In April 2017, then Acting Principal Deputy Assistant Attorney General Trevor N. McFadden announced at the ACI Annual FCPA Conference that the Department of Justice (DOJ) was going to be focusing on violent crime, and in September 2018, former Attorney General Jeff Sessions issued a memo saying that the DOJ has "set clear goals … reducing violent crime, homicides, opioid prescription and drug overdose deaths." These are primarily individual offenses, so by shifting resources to these areas, enforcement activity against corporate entities looks to be reduced.
For those corporate crimes DOJ chose to pursue, it also signaled a more conciliatory approach to resolutions. In March 2018, at the ABA White Collar Crime National Institute Deputy Attorney General Rod J. Rosenstein declared that the DOJ wanted to "avoid imposing penalties that disproportionately punish innocent employees, shareholders, customers and other stakeholders" and promised that the DOJ would try to stop multiple law enforcement agencies from "piling on" corporate fines. Section 1-12.100 of the United States Attorneys' Manual was updated reflecting this approach.
The DOJ was not alone, the Co-Director of Enforcement at the Securities and Exchange Commission (SEC), Steven Peikin, told the Wall Street Journal in 2017 that "it may be the case that we have to be selective and bring a few cases to send a broader message rather than sweep the entire field." The Commodity Futures Trading Commission (CFTC), consistent with the DOJ and SEC, released a statement that encouraged corporations to self-report wrongdoing as a way to avoid penalties. Similarly, in 2017 the DOJ revised the DOJ Manual to expand the FCPA Corporate Enforcement Policy encouraging voluntary-disclosure of FCPA-related misconduct. Under the new policy, a company may presume that the DOJ will decline to enforce when the company voluntarily self-discloses its alleged misconduct, fully cooperates with the DOJ, and institutes appropriate and timely remediation. This is becoming the norm, well beyond the FCPA guidance.

→ GIVEN PROBLEM 1:
Answer these questions using the passage on federal enforcement priorities:
(a) In what month and year did Rod J. Rosenstein speak at the ABA White Collar Crime National Institute?
(b) Which section of the United States Attorneys' Manual was updated to reflect that approach?
(c) What title did Steven Peikin hold at the Securities and Exchange Commission?

(Rows excerpted from a collection)

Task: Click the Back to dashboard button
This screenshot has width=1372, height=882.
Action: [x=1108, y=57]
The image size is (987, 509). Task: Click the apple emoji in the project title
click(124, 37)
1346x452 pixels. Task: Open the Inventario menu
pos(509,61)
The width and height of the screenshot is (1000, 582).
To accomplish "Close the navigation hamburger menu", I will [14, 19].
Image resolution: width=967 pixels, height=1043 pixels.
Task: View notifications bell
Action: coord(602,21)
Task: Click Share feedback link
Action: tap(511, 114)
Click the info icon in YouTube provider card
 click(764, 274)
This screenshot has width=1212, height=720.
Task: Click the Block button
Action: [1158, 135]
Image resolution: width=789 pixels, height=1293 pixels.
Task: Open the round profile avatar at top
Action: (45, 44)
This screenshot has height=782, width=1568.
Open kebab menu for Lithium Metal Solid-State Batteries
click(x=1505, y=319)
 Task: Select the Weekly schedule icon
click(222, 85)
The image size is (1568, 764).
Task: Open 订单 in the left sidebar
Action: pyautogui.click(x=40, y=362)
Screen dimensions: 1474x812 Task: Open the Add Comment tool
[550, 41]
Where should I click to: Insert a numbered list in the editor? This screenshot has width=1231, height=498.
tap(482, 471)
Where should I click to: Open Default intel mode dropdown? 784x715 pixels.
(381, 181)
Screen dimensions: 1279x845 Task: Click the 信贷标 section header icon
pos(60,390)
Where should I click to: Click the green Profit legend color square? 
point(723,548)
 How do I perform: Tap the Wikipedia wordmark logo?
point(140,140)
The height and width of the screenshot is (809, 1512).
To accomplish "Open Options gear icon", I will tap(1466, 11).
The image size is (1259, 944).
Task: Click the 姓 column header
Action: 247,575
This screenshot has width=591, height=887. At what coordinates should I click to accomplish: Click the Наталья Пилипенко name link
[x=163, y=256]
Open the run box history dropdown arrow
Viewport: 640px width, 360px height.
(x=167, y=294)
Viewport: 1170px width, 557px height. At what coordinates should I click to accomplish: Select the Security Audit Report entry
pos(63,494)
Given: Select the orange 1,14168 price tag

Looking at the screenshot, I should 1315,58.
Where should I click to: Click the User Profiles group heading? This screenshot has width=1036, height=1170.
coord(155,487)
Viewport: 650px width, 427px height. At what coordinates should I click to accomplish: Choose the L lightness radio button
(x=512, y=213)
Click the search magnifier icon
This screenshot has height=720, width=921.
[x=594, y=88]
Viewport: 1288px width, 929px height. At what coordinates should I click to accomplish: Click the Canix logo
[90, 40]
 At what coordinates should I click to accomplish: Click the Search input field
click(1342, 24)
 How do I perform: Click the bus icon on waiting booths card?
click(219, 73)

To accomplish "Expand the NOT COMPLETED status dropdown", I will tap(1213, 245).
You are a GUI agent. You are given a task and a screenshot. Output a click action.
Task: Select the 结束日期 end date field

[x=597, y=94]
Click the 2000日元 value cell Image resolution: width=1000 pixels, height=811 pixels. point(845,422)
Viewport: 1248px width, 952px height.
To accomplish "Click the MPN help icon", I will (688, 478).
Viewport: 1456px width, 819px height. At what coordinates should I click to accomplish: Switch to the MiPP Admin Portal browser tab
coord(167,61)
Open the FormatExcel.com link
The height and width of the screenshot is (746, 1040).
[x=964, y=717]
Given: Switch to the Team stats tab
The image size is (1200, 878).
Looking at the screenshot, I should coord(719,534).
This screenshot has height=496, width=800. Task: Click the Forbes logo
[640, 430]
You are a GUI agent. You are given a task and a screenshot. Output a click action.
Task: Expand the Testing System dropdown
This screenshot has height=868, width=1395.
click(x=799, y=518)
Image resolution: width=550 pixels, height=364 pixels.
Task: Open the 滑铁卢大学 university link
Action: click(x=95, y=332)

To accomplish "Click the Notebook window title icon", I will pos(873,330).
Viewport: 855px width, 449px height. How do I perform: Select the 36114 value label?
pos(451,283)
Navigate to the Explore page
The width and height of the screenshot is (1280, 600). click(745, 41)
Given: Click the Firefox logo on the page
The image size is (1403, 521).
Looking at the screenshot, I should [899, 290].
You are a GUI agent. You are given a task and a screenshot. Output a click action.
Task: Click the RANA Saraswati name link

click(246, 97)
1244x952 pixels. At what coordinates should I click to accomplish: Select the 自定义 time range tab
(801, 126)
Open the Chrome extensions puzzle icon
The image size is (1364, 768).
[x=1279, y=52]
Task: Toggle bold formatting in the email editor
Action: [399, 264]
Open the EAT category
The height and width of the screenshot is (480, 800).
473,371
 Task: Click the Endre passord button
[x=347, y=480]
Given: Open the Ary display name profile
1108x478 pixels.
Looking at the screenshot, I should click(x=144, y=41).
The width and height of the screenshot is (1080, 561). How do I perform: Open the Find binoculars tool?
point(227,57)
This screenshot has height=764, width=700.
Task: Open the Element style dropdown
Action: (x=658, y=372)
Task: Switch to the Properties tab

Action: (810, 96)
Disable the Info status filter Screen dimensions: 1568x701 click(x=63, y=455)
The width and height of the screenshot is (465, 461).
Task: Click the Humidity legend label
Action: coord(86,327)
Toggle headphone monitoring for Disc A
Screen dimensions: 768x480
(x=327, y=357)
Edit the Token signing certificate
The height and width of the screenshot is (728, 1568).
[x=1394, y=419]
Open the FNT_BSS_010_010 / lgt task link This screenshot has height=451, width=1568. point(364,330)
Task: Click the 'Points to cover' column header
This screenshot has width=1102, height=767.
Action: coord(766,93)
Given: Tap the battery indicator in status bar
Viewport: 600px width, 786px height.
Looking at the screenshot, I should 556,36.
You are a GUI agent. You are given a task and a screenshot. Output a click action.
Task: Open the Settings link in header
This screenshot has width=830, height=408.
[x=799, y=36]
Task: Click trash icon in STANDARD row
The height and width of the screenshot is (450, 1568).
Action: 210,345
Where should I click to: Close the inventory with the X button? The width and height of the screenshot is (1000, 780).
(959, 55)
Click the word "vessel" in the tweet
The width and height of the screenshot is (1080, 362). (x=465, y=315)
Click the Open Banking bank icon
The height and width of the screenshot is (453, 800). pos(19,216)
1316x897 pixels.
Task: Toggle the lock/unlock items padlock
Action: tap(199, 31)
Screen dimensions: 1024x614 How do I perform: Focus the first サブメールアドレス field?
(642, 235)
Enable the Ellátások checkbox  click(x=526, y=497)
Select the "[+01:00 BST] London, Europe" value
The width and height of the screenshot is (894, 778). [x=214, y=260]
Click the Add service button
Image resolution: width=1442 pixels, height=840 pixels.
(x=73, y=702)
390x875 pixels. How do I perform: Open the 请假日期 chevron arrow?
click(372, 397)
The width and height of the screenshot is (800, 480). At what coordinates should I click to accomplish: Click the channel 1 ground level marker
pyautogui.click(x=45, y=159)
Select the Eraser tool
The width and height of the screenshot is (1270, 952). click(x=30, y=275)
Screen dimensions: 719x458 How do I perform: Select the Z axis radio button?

→ GIVEN PROBLEM 2:
In the rows excerpted from the collection, copy the stretch from the line containing "Open the FNT_BSS_010_010" through the final row, keeping both ends.

→ EXERCISE ANSWER 1:
(a) March 2018
(b) Section 1-12.100
(c) Co-Director of Enforcement

→ EXERCISE ANSWER 2:
Open the FNT_BSS_010_010 / lgt task link This screenshot has height=451, width=1568. point(364,330)
Task: Click the 'Points to cover' column header
This screenshot has width=1102, height=767.
Action: coord(766,93)
Given: Tap the battery indicator in status bar
Viewport: 600px width, 786px height.
Looking at the screenshot, I should 556,36.
You are a GUI agent. You are given a task and a screenshot. Output a click action.
Task: Open the Settings link in header
This screenshot has width=830, height=408.
[x=799, y=36]
Task: Click trash icon in STANDARD row
The height and width of the screenshot is (450, 1568).
Action: 210,345
Where should I click to: Close the inventory with the X button? The width and height of the screenshot is (1000, 780).
(959, 55)
Click the word "vessel" in the tweet
The width and height of the screenshot is (1080, 362). (x=465, y=315)
Click the Open Banking bank icon
The height and width of the screenshot is (453, 800). pos(19,216)
1316x897 pixels.
Task: Toggle the lock/unlock items padlock
Action: tap(199, 31)
Screen dimensions: 1024x614 How do I perform: Focus the first サブメールアドレス field?
(642, 235)
Enable the Ellátások checkbox  click(x=526, y=497)
Select the "[+01:00 BST] London, Europe" value
The width and height of the screenshot is (894, 778). [x=214, y=260]
Click the Add service button
Image resolution: width=1442 pixels, height=840 pixels.
(x=73, y=702)
390x875 pixels. How do I perform: Open the 请假日期 chevron arrow?
click(372, 397)
The width and height of the screenshot is (800, 480). At what coordinates should I click to accomplish: Click the channel 1 ground level marker
pyautogui.click(x=45, y=159)
Select the Eraser tool
The width and height of the screenshot is (1270, 952). click(x=30, y=275)
Screen dimensions: 719x458 How do I perform: Select the Z axis radio button?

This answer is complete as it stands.